Set a timer or calendar reminder for every 15 minutes. When it alerts you, in just a few seconds, write down what you are doing.

Your time diary could be an Excel spreadsheet that you update on your computer, it could be a standard desk diary, it could be an A4 exercise book, or even a piece of paper. Don’t get hung up on creating a perfect time dairy, just start by quickly noticing and noting (in whatever way works for you) the tasks you are doing every 15 minutes.

Maybe do your time audit on a Monday for week one; a Tuesday for week two; a Wednesday for week three and so on, so it doesn’t become too much of an interruption or annoyance. The data gleaned will be well worth the effort spent.


Your diary may look something like this (or nothing at all like this):

8.45am – go to coffee cart on way to work.

9am – find a carpark.

9.15am – arrive in office/workplace and catch up with colleagues; check email

9.30am – call clients A and B

9.45am – pick up where I left off on XYZ project; check email

10am – call husband/wife/friend to ask about dinner

10.15 – meet with my manager

10.45 – make a cup of tea; chat with colleagues

11am – speak with colleague who has a problem and offer advice; check email

11.15am – return to work on XYZ project; go online to check Facebook feed

11.45am – help colleague who is running late on a task

12pm – contribute to office discussion of air conditioner temperature

12.15 – return to XYZ project; check email

12.30pm – go online check weather and surf report.


You get the idea, right?
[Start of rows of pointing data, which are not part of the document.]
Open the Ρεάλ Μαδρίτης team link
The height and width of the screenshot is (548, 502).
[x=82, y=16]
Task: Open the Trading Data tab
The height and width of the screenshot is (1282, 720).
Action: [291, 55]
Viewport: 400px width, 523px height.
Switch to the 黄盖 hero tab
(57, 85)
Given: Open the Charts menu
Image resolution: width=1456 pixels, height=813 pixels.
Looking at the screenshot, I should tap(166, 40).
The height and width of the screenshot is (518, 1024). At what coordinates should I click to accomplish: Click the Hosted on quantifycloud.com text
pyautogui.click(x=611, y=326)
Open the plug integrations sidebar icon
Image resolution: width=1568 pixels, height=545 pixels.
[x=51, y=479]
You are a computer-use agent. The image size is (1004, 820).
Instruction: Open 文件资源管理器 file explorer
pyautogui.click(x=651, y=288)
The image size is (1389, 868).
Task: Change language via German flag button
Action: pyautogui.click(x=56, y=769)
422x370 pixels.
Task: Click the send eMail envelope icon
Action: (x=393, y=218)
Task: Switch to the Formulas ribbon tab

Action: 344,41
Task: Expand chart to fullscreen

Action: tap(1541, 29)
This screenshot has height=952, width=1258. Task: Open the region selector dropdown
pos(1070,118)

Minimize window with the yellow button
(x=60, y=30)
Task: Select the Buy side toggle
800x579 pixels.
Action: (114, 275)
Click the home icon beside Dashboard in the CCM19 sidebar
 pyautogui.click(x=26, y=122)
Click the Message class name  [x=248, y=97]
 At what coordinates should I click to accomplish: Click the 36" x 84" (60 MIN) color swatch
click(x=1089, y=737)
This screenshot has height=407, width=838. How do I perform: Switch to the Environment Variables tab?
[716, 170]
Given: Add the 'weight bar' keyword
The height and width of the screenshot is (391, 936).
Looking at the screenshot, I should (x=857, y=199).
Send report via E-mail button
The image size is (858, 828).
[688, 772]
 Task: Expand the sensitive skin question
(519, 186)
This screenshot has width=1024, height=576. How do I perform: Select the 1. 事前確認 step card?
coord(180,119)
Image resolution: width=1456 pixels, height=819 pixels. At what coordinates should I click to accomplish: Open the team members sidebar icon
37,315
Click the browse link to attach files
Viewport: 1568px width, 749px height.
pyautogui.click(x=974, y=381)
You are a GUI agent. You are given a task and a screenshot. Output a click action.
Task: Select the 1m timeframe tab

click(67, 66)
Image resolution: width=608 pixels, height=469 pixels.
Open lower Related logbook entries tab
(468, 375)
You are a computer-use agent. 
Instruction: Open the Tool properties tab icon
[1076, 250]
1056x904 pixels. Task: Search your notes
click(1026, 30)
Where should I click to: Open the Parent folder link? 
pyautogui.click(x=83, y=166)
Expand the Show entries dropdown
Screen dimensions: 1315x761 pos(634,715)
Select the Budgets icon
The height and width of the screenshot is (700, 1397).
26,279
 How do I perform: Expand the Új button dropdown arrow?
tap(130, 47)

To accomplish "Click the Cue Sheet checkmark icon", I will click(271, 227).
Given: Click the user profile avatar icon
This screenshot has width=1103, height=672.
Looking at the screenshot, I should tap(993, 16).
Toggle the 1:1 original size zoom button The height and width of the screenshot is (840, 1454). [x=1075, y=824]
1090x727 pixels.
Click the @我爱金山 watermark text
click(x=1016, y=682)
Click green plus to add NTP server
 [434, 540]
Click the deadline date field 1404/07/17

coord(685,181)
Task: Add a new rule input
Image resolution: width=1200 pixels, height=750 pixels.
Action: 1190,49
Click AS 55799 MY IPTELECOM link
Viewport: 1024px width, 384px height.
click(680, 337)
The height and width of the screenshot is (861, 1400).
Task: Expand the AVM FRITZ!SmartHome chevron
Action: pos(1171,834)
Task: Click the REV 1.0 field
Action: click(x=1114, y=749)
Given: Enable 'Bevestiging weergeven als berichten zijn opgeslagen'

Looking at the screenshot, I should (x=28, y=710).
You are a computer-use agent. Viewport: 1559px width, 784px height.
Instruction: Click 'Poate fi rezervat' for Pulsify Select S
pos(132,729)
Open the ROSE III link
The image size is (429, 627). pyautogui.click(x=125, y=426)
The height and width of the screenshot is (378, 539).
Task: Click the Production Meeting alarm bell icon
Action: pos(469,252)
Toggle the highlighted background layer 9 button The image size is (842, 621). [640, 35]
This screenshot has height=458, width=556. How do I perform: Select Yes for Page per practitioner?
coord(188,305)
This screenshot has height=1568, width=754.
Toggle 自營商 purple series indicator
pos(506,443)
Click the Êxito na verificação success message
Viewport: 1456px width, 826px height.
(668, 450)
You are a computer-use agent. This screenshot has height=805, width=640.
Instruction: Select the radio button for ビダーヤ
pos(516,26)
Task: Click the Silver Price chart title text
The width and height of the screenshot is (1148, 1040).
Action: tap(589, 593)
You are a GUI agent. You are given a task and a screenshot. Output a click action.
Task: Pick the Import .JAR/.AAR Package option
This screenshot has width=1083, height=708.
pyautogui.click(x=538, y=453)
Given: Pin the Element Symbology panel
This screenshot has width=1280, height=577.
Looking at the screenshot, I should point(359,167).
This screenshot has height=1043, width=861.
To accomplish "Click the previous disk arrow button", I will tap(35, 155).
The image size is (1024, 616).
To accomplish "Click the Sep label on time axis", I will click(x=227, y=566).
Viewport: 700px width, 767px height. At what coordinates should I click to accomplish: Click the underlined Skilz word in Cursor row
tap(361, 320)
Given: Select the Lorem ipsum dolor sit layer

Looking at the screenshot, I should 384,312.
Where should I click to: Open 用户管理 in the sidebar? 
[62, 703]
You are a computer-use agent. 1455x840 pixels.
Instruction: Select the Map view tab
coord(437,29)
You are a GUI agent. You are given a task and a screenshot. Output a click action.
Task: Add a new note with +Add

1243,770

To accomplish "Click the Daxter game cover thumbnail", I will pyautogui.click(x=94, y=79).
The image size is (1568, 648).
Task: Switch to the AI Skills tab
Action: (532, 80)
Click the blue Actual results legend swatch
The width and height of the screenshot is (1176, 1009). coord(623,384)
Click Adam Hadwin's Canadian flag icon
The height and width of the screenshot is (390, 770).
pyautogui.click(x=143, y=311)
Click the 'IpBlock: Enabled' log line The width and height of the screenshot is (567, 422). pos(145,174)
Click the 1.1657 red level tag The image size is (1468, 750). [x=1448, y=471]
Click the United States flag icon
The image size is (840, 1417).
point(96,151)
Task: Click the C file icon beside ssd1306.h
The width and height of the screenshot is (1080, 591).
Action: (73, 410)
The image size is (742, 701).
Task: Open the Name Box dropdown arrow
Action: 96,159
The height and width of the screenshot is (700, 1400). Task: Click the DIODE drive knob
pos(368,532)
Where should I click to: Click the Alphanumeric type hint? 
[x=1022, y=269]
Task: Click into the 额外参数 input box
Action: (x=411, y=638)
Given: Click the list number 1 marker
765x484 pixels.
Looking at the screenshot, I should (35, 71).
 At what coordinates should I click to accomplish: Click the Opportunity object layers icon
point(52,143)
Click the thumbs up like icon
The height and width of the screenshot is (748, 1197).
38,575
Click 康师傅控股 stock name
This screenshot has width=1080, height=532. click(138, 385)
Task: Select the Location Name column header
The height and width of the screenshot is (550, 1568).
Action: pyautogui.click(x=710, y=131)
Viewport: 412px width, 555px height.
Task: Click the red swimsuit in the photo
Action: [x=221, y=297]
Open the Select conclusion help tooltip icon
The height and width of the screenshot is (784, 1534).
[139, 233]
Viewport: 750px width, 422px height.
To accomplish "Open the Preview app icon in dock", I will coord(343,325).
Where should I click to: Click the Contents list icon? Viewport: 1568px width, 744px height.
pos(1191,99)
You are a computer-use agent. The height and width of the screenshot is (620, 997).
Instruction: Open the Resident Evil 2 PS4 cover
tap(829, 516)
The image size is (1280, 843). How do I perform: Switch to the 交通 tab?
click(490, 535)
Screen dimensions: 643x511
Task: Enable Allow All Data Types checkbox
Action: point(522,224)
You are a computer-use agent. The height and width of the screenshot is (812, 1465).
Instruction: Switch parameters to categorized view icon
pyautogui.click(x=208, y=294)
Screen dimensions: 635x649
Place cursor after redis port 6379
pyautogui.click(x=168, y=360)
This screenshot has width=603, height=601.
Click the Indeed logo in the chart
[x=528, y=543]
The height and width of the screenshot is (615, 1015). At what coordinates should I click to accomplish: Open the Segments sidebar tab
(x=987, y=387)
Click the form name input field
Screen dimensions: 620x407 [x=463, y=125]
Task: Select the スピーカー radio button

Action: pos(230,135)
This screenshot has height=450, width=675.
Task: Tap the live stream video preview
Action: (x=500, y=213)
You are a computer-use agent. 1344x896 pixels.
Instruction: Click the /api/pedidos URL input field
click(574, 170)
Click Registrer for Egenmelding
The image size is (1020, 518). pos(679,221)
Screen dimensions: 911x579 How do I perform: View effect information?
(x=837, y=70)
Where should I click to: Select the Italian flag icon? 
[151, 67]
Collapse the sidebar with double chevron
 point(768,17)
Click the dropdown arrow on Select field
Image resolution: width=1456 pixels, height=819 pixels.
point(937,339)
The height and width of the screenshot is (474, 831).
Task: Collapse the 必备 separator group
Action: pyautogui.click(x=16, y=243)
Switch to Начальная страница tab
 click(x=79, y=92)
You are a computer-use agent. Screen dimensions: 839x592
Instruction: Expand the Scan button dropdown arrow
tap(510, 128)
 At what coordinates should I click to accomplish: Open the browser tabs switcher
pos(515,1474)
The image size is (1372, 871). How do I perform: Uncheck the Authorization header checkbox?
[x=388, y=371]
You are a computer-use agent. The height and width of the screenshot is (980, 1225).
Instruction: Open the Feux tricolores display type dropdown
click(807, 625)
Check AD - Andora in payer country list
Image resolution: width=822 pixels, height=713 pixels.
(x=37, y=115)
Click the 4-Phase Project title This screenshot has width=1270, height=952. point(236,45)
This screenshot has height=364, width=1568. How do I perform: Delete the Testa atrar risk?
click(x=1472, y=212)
Do this for at least five working days before you come back to review your data.


When you review your data, number the activities according to the following list:

1 = targeted accomplishment i.e. the ‘to do’ activity or important job requirement

2 = ‘firefighting’ – responding to ad-hoc issues

3 = other people’s priorities and crisis

4 = time wasters (no real contribution to your work)


Record the number of blocks of time you have devoted to each category of activity (e.g. 25 x 1s; 32 x 2s; 18 x 3s; 50 x 4s). Now, also calculate the percentage of time devoted to each category of activity.

If 75 per cent of your time audit shows you working on “number1” activities, you are doing extremely well. Many people will find that they are spending a lot of time on numbers 2, 3 and 4.

Don’t be too discouraged by this. It is typical and partly a by-product of the fact that work days aren’t designed around being productive


Questions to ask yourself:

  1. How can I best use the insights gained from my data?
  2. How much of my time is being spent unproductively?
  3. How, why and where is my time being wasted?
  4. Which activity categories lead to long-term results and personal development? 
  5. What can I do differently to increase time for the important ‘to do’ activities?
  6. How can I stop or minimise low-value activities?
  7. What happens if I just don’t do this at all? Sometimes the consequences are trivial once we look at what will happen.
  8. Are there common distractions I can avoid?
  9. Can I shut my office door at certain times of day to focus a block of time on a set task?
  10. Can I not answer the phone for a set period and let it go to message bank?
  11. Can I not take social calls from friends and family during the work day?
  12. Can I change my schedule to make better use of my time?